Subsidizing High-End Housing for Middle-Class Renters

Using joint power authorities, local governments can purchase luxury buildings, avoid property taxes, and offer lower rents for qualifying tenants.

2 minute read

August 26, 2021, 7:00 AM PDT

By Diana Ionescu @aworkoffiction

Los Angeles County

trekandshoot / Shutterstock

In response to the ongoing housing affordability crisis, "some California government agencies are purchasing buildings, usually luxury ones, and doing the opposite of most real estate buyers. They’re lowering the rent," reports Andrew Khouri. "The programs are geared toward middle-income workers — including police officers, teachers and nurses — who make too much to qualify for most traditional subsidized housing but still struggle to afford a place near their work, according to government authorities and the private partners involved."

The programs work through "a unique financial model that involves local property tax subsidies" using government agencies known as joint powers authorities. "The most active authorities purchasing buildings are the California Statewide Communities Development Authority, or CSCDA, and the California Community Housing Agency, or CalCHA, which launched the first program in 2019." As government entities, the agencies don't pay property taxes, allowing them to charge lower rent to tenants. In places with such programs in place, "building-wide rent declines have averaged about 10% from what the previous owner charged, with greater decreases seen for the lowest income units." 
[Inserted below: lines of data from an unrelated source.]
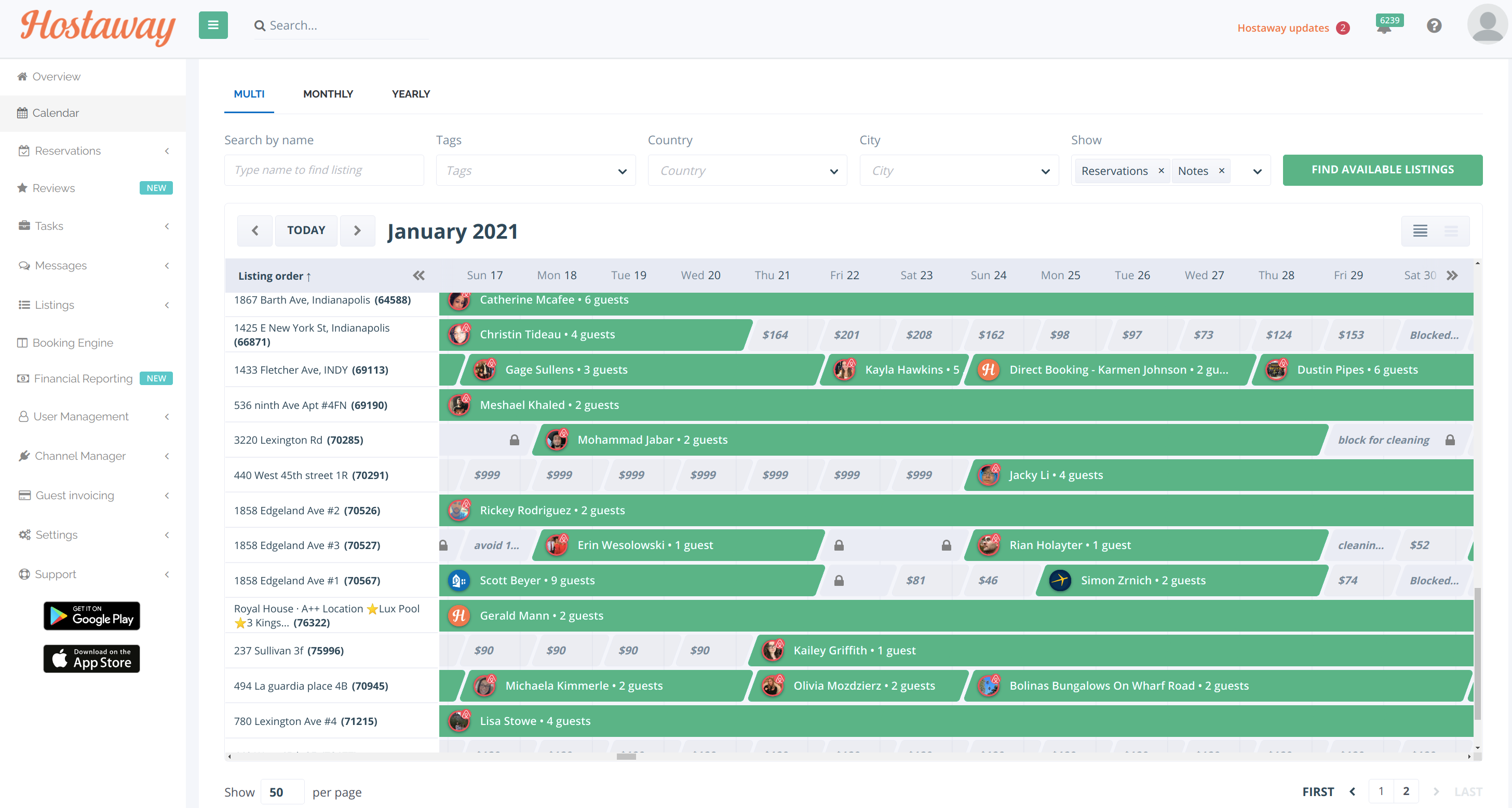The width and height of the screenshot is (1512, 808).
Task: Click the reservations icon in sidebar
Action: click(x=23, y=150)
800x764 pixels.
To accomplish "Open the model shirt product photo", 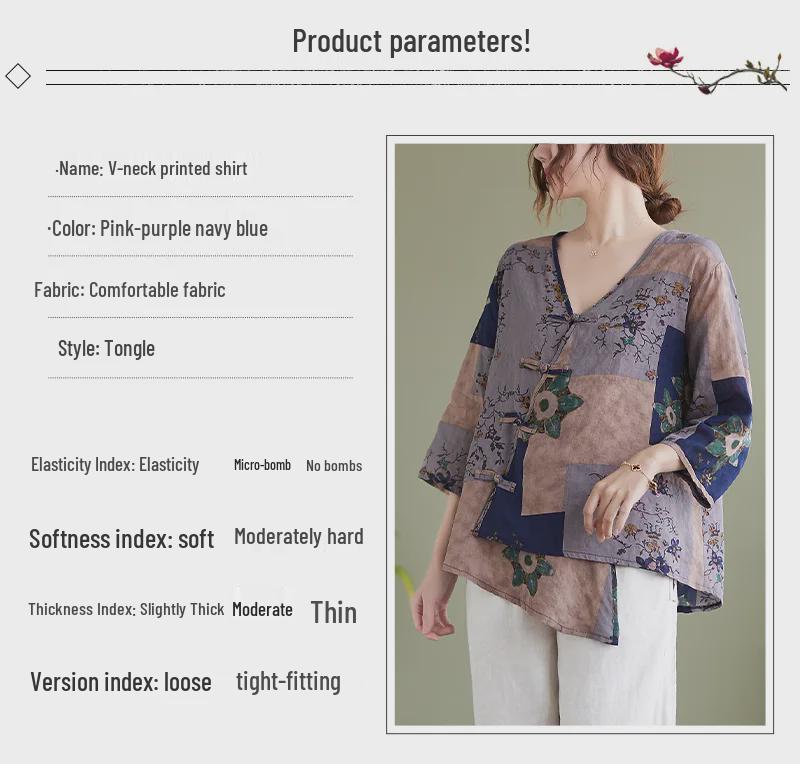I will tap(580, 434).
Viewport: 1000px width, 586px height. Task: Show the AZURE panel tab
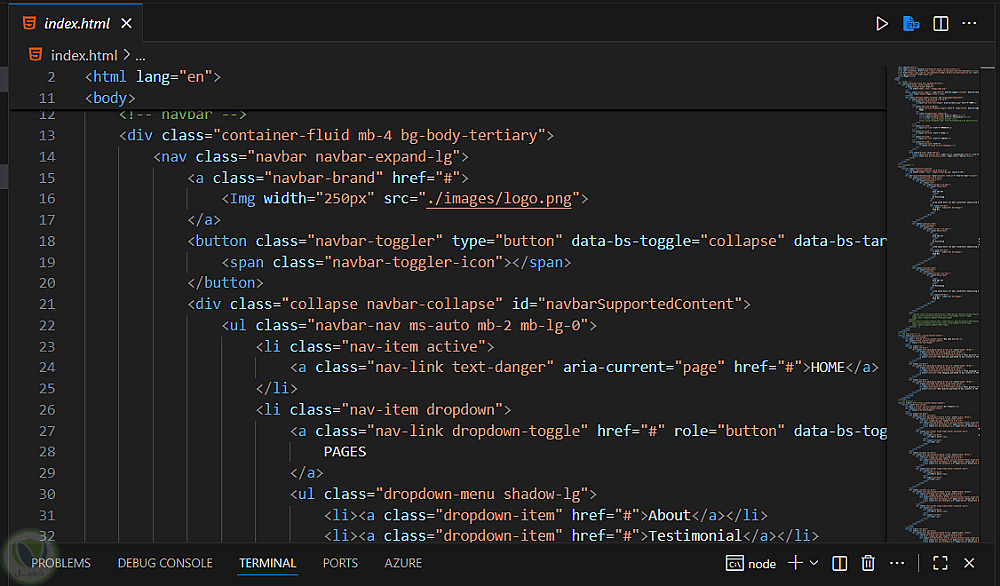click(x=403, y=563)
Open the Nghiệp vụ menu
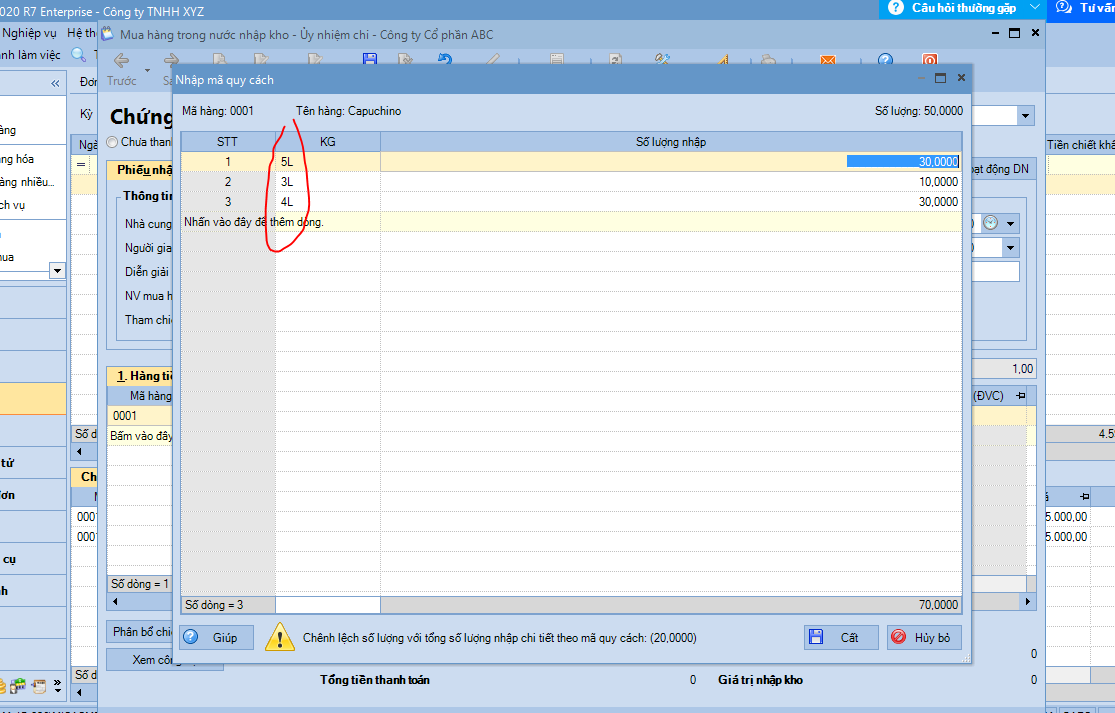The height and width of the screenshot is (713, 1115). click(29, 33)
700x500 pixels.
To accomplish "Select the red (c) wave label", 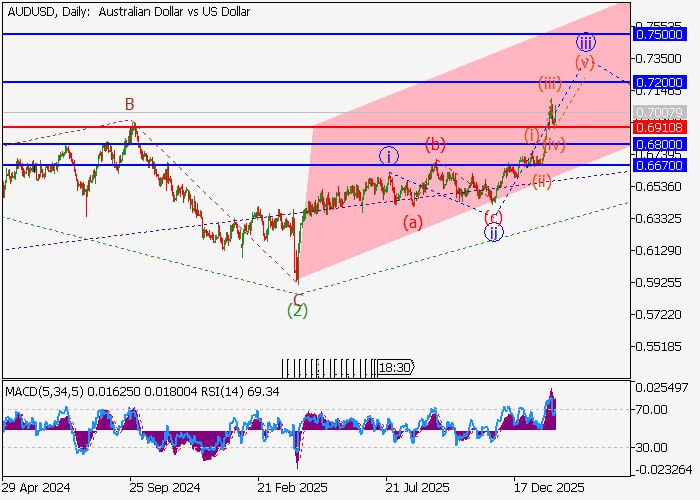I will pyautogui.click(x=493, y=216).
"Joint powers authorities, which issue and manage bonds on behalf of local governments that join as members, help fund the middle-income programs. They issue bonds and use the proceeds to purchase a property, as well as pay the private companies that arrange the financing and manage the buildings."

But some cities are reluctant to start similar programs. "The Los Angeles City Council is awaiting a staff report on the possibility of joining. In Northern California, the San Jose City Council declined to participate after city staff concluded 'the risks and costs of joining ... outweigh the potential benefits.'" 

Meanwhile, "cheaper rent can be found in many of the cities where the programs operate, raising scrutiny of the affordability the program administrators are marketing." An analysis by the California Housing Partnership "found that the new rent, even when reduced, was higher than the citywide average for an apartment with the same number of bedrooms." While the concept is creative, says Jacky Morales-Ferrand, director of San Jose's housing department, "we want to make sure there is significant public benefit when we forgo property tax."